La société traditionnelle, il faut le rappeler, exclut toute dissociation entre la culture et le reste de la vie. Hindi Zahra en est-elle vraiment sortie? Poser la question...

«J'ai grandi avec des femmes qui faisaient de la broderie, de la cuisine, des huiles, des potions. Ça m'a fortement influencée et inspirée. En France, j'ai fait des études de comptabilité et de droit, mais l'école n'a jamais été pour moi intéressante. On y prend les jeunes pour un disque dur dans lequel on stocke des informations; c'est aussi le cas au Maroc désormais. Un cerveau ne doit piger qu'une seule chose. En France, j'ai été frappée par le dénigrement du travail fait avec les mains. Enlever le savoir des mains, c'est enlever un pouvoir incroyable!»

Voilà d'ailleurs pourquoi Hindi Zahra a nommé son premier album Handmade. «À ma petite échelle, et très humblement, j'ai voulu parler de cette surspécialisation. Je préfère un album fait avec les mains, avec des musiciens qui travaillent avec leurs mains, qui sont des artisans.»

Les influences de l'album y sont variées: blues et grooves sahariens (non sans rappeler les cultures touareg et gnawa), mais aussi chants folk-pop et autres influences étrangères ayant traversé le Maroc. À commencer par les Afro-américaines, d'autant plus qu'Hindi Zahra s'y exprime surtout en anglais.

«La zone qui entoure le Sahara, fait-elle observer, a brassé énormément de cultures. Ainsi, mon père parle cinq langues, mes oncles chantent en anglais et en allemand, ma cousine chante même en hindi, ayant appris cette langue par la musique des films bollywoodiens qui marchent très fort au Maroc. Le français? J'avoue franchement ne pas avoir assimilé, même en vivant en France... Adolescente, j'étais beaucoup plus touchée par la musique noire américaine - soul, R&B, jazz primitif, hip-hop marchent très fort au Maroc, parce que nous sommes sensibles au groove.

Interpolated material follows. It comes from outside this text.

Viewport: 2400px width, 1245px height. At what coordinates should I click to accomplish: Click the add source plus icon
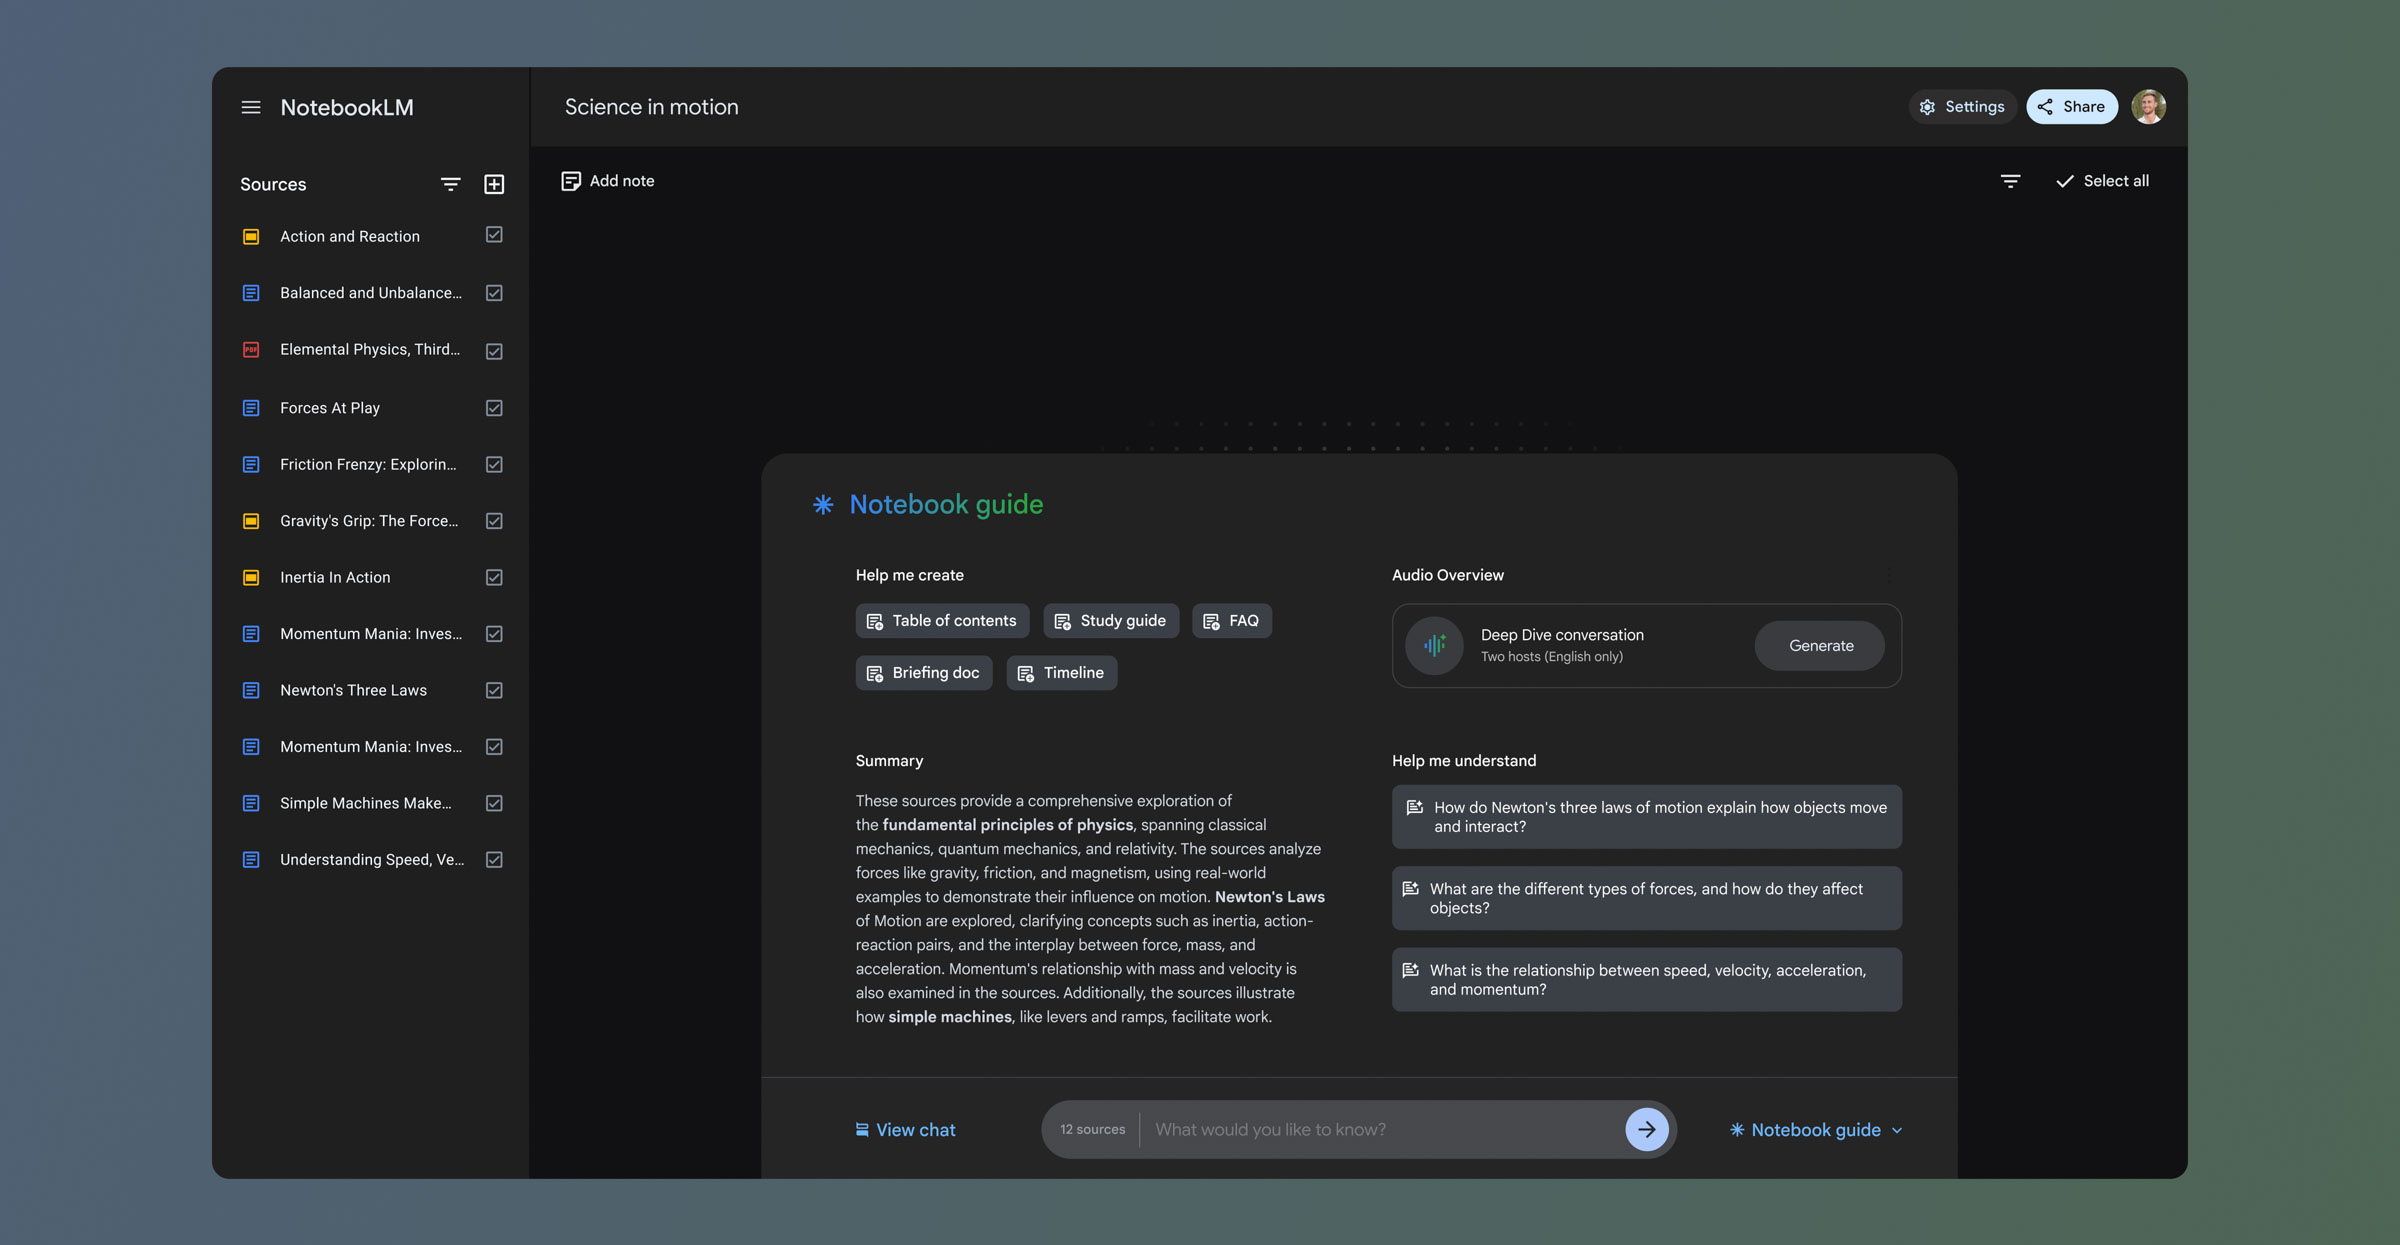[x=494, y=184]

Depuis, je me suis ouverte à plusieurs autres genres étrangers. «

Toute cette transculture a conduit Hindi Zahra à faire un travail à la fois très pop et très incarné.

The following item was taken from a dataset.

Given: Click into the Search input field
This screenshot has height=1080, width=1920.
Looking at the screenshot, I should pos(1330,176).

«Ça a été fait dans la simplicité car je voulais une forme chanson, alors que la musique africaine n'a pas de format. Je voulais y introduire le berbère, mais ne pas trop l'utiliser afin d'éviter toute saturation. Je voulais un métissage, sachant qu'il est très délicat d'avoir plusieurs influences dans une même chanson. Or, dans la plupart des morceaux, il y a ce son marocain. Il y a aussi la liberté de la musique afro-américaine. Je m'y retrouve car je suis à la fois noire et blanche. Ce qui m'intéresse au bout du compte, c'est ce qui fédère les gens. Où l'élite n'est pas créée.»

Hindi Zahra, au National, le 15 juillet, à 20h30. En première partie: Sokun.